Here is a contrived example:
Code:
#!/bin/bash
# Make sure find et al. ignore file name character set, and Just Work.
export LANG=C LC_ALL=C
# "$WORK": automatically removed temporary directory for temp files.
WORK="$(mktemp -d)" || exit $?
trap "rm -rf '$WORK'" EXIT
( if [ $# -gt 0 ]; then
# Supply all command line parameters to find
find "$@" -print0
else
# No command line parameters, so do a default find
find . -print0
fi
) | while read -rd "" FILE ; do
# Do something with each "$FILE".
if file "$FILE" | grep -qe executable ; then
printf '%s\0' "$FILE"
fi
done > "$WORK/executables"
# List all files containing executable content,
# regardless of whether the files are marked executable or not.
xargs -r0 ls -ld < "$WORK/executables"
There are better ways to do the things the above scriptlet does.
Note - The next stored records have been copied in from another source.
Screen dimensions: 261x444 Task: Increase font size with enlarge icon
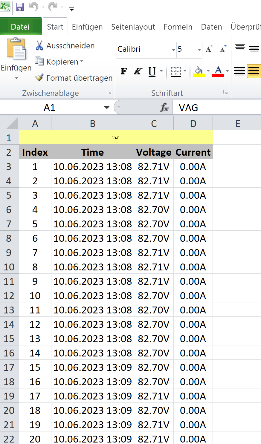tap(209, 49)
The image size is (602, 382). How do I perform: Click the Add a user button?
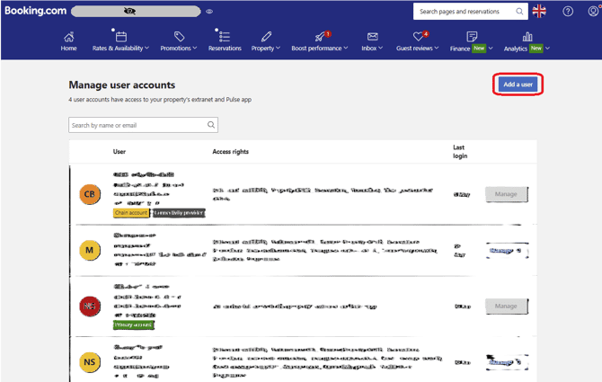click(x=518, y=84)
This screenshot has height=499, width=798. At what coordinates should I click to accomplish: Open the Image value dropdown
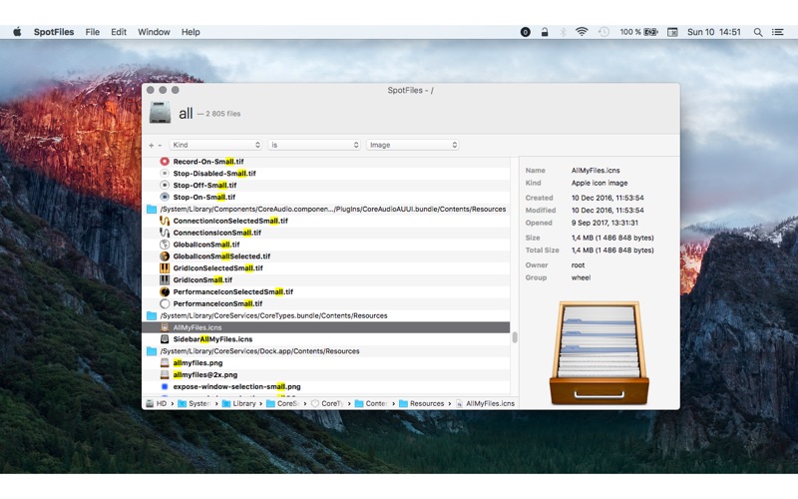click(x=412, y=145)
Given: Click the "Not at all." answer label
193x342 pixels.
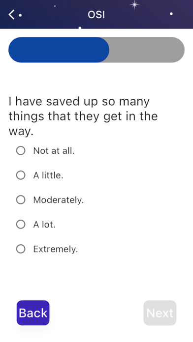Looking at the screenshot, I should (54, 151).
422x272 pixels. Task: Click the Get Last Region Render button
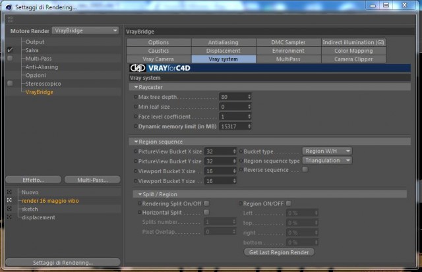279,252
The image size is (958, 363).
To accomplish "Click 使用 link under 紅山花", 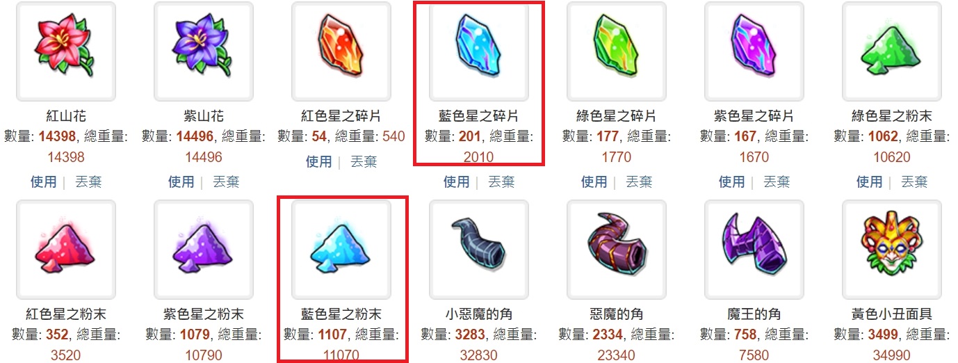I will (x=43, y=182).
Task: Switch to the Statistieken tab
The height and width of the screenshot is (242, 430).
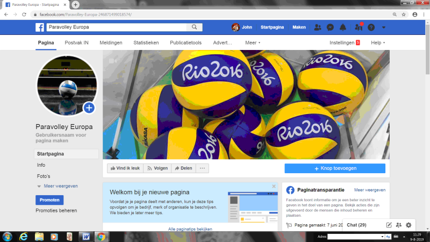Action: point(146,42)
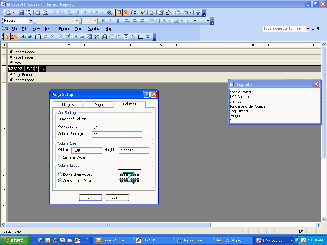
Task: Select the Label tool in toolbox
Action: pyautogui.click(x=23, y=37)
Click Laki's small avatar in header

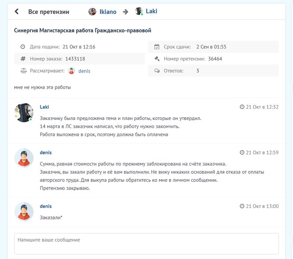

I only wanted to illustrate using a subshell as part of a pipe, a while loop to read (and also to emit) strings with NUL separators, and how to use a temporary file (in an automatically removed temporary directory) to store NUL-separated strings. These are usually enough to handle most situations.
(I considered using
tar -czf - --null -T "$WORK/executable" as the last line instead; it would have emitted a gzipped tarball containing all executable files, even if there were millions of them -- certainly more than you can ever supply to a single command using command-line parameters.)
Because you provided no specifics, my answer is a bit more vague than I'd really prefer. If you can provide a little more details -- like whether the number of parameters is the actual problem, or if the parameters may contain characters that are easily mangled by shells, or if you need more than one parallel data channel --, I might be able to help you more.